A Representative Collagen I, III and IV, Fibronectin, α-SMA, MMP2, MMP9, TNF-α, IL-6, and IL-1β western blot images in HK2 cells stimulated with TGF-β1 (10 ng/mL) for 12 h or 24 h, after normal control (NC) and si-TRIM31 transfections. B Relative tnf-α, il-6, and il-1β mRNA levels in HK2 cells in the aforementioned six groups. n = 5 per group. C Relative collagen I, III and IV, fibronectin, mmp2, mmp9, α-sma, and trim31 mRNA levels in HK2 cells in aforementioned six groups. n = 5 per group. D Representative collagen I, III and IV, fibronectin, α-SMA, MMP2, MMP9, and Flag Western blot images in HK2 cells stimulated with TGF-β1 for 24 h and transfected with control vector, TRIM31, TRIM31-C53A/56A, or TRIM31-ΔRing expression plasmid. E Relative tnf-α, il-6, il-1β, and trim31 mRNA levels in HK2 cells of eight groups. n = 5 per group.

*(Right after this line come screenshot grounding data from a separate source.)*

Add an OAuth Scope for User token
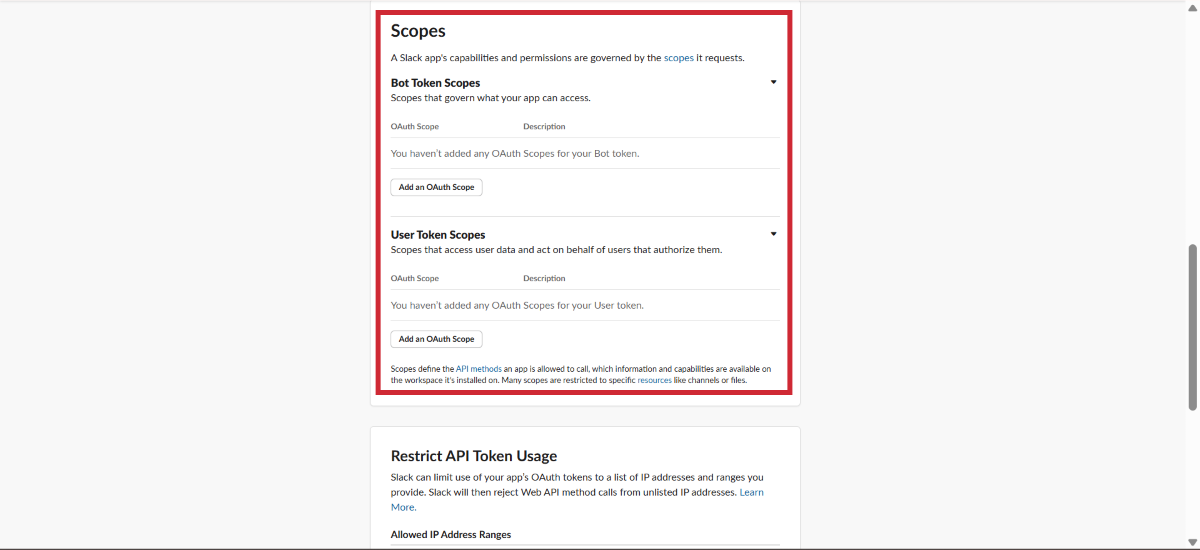The image size is (1200, 550). pos(436,339)
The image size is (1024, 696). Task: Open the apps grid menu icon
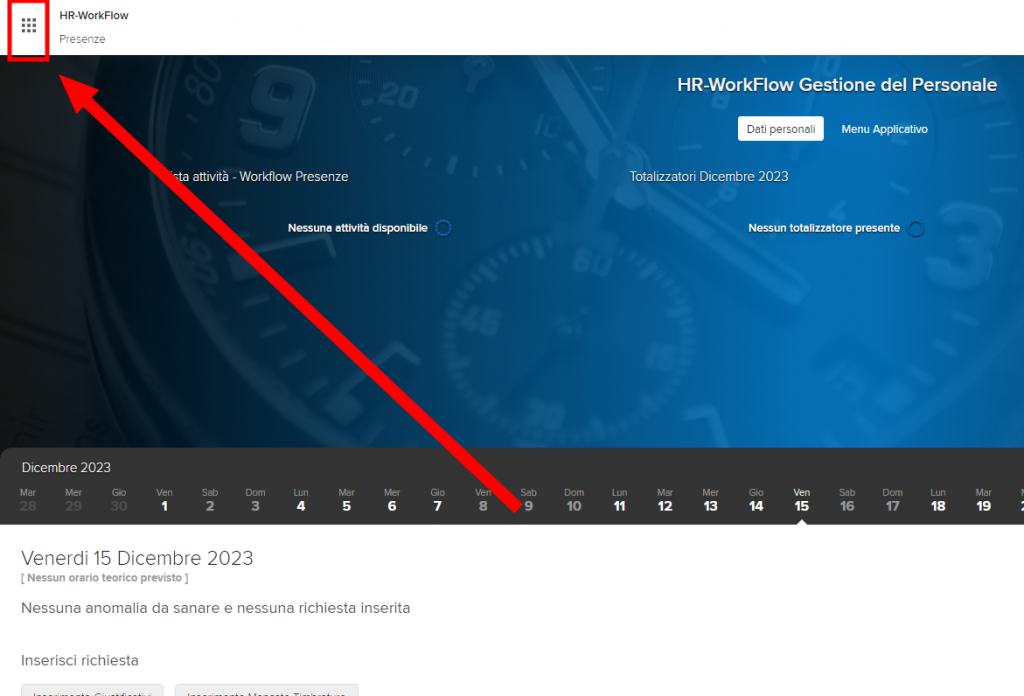29,26
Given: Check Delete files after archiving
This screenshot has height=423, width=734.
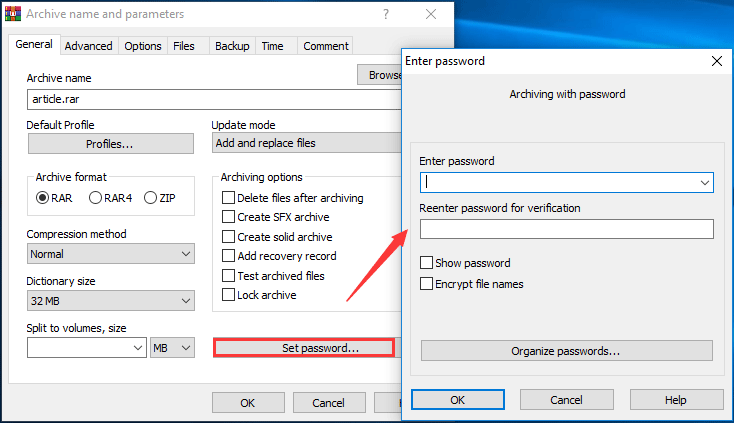Looking at the screenshot, I should click(x=229, y=198).
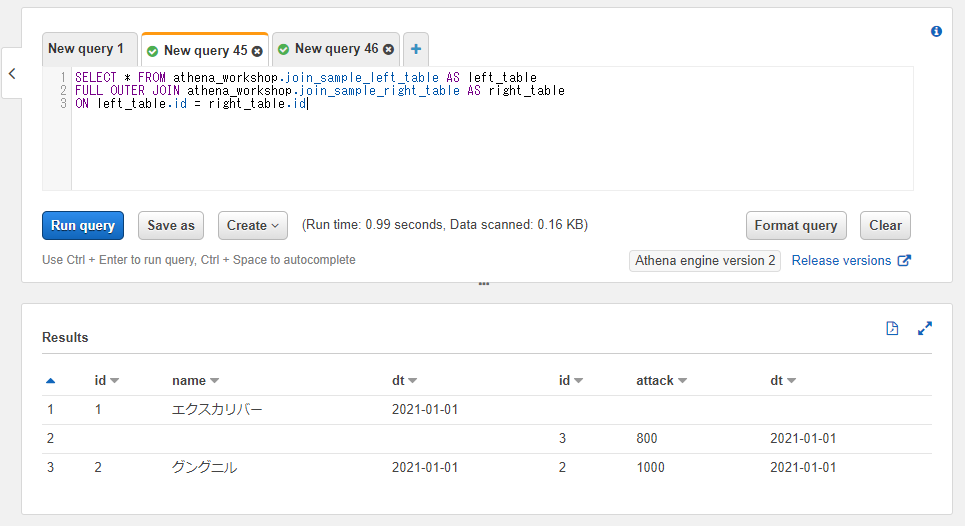This screenshot has width=965, height=526.
Task: Expand results to full screen
Action: click(925, 328)
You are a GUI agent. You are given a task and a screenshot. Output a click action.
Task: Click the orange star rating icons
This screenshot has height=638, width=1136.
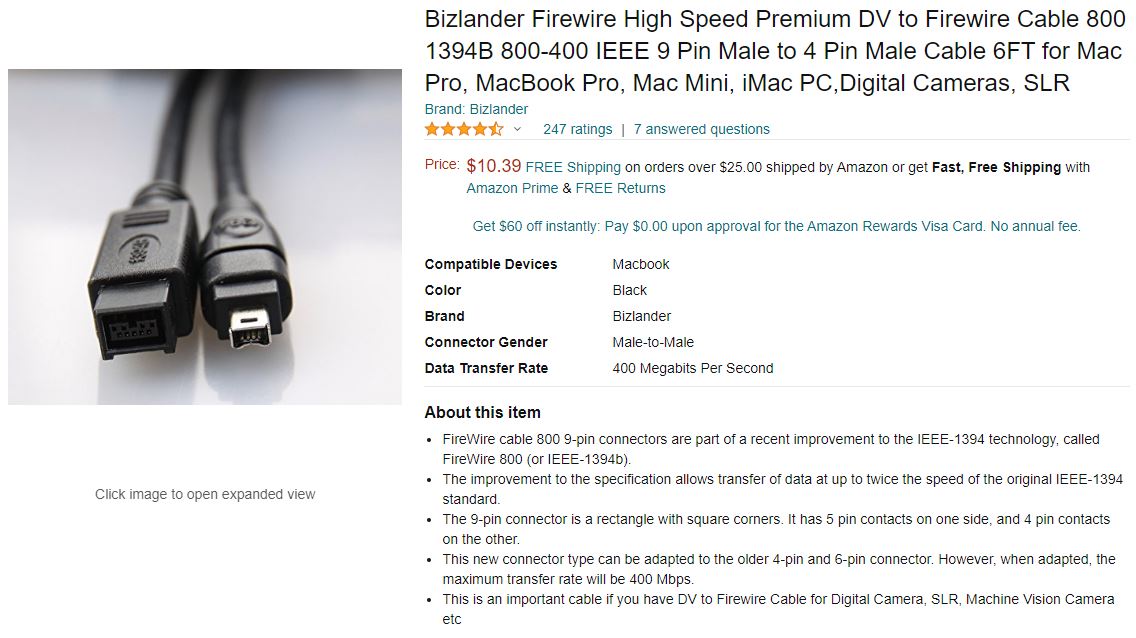point(463,129)
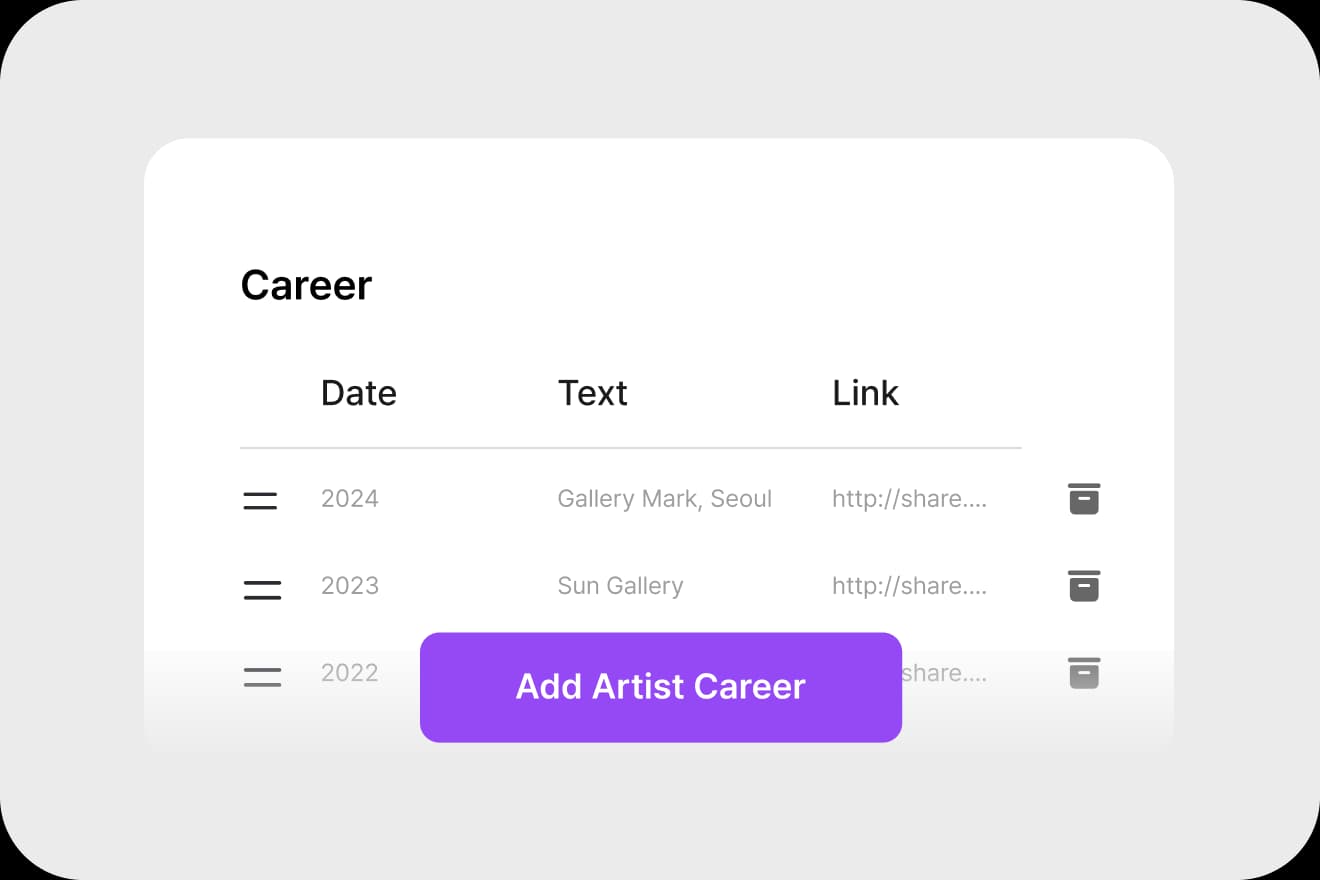Edit the 2024 date field

point(350,499)
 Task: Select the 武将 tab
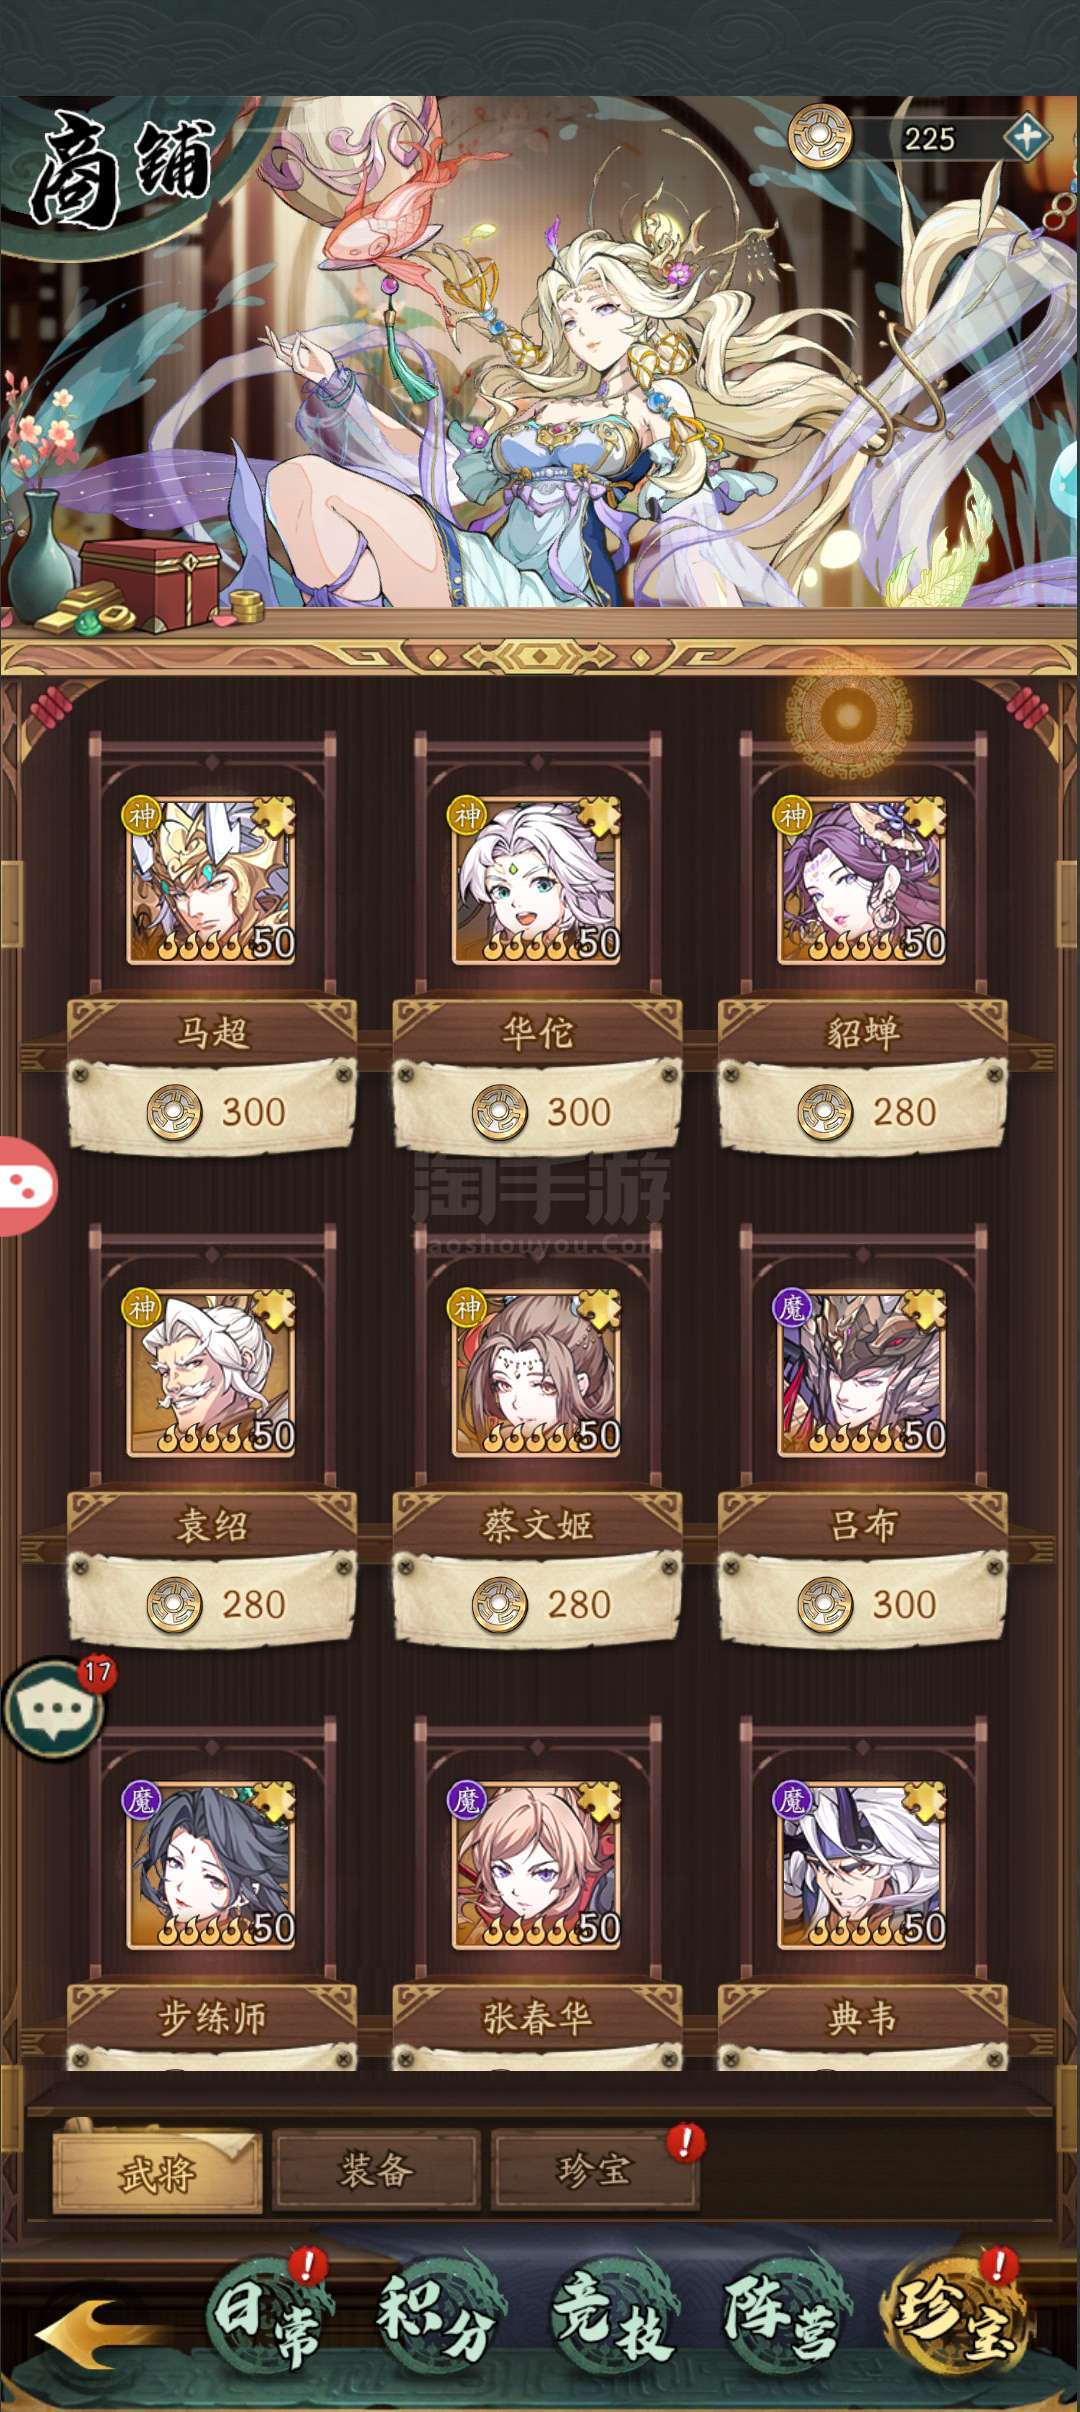click(157, 2172)
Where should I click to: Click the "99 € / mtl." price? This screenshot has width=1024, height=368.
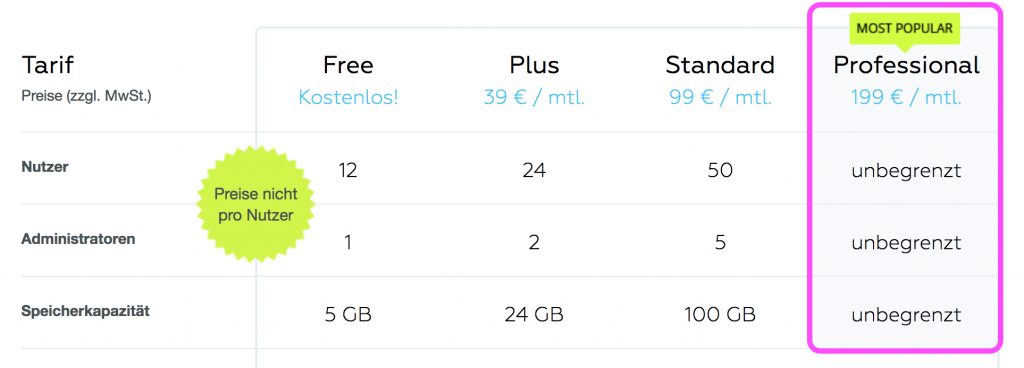point(720,98)
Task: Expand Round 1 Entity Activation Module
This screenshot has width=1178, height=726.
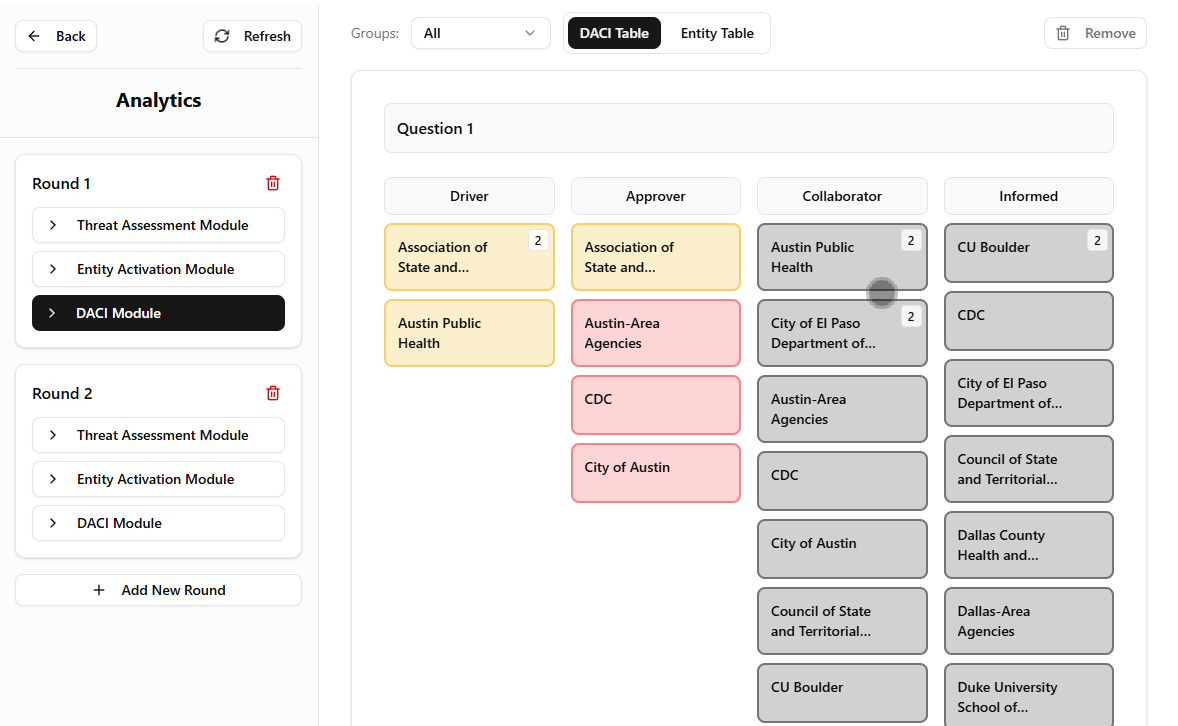Action: [x=53, y=269]
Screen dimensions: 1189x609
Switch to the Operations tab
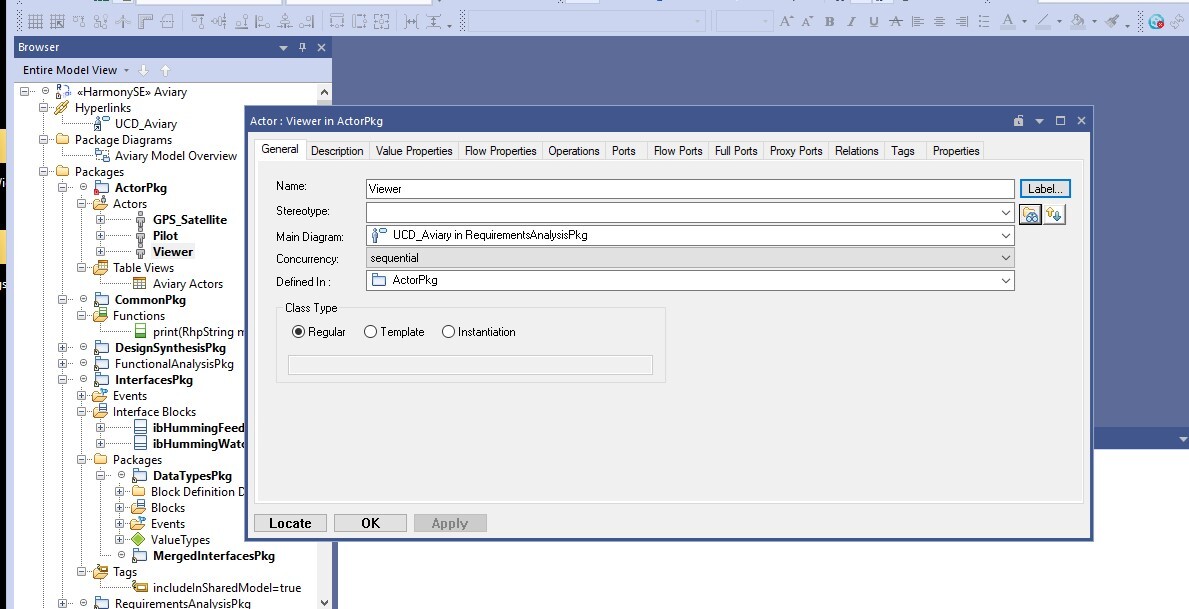coord(574,151)
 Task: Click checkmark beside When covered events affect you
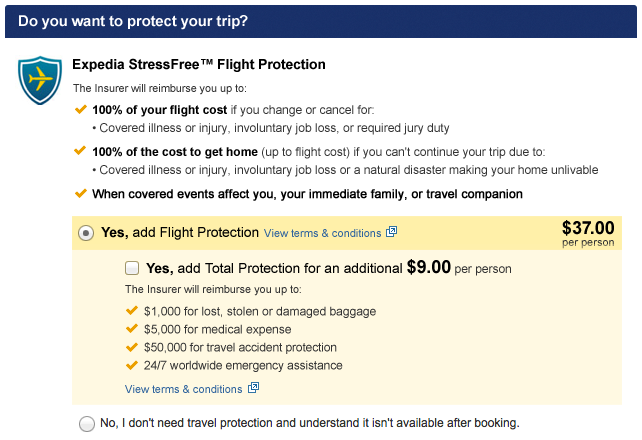81,193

F Representative Western blot images of Smad2, Smad3, P65, ERK, JNK, and P38 phosphorylation levels in TRIM31^+/+ and TRIM31^−/− mouse kidneys treated with saline or AngII for 42 days. G Representative Western blot images of Smad2, Smad3, P65, ERK, JNK, and P38 phosphorylation levels in HK2 cells stimulated with TGF-β1 (10 ng/mL) for 0.5 h or 1 h after NC and si-TRIM31 transfections. GAPDH was used for normalization. Data were presented as mean ± SEM and normal distributions were tested by Shapiro–Wilk method, which showed that all the data were normally distributed. Two-way ANOVA followed by Sidak post hoc test was used for B and C. Two-way ANOVA followed by Tukey post hoc test was used for E. Adjusted P values were provided in case of multiple groups comparisons. * adjusted P < 0.05, ** adjusted P < 0.01, *** adjusted P < 0.001. Each experiment was repeated independently for a minimum three times.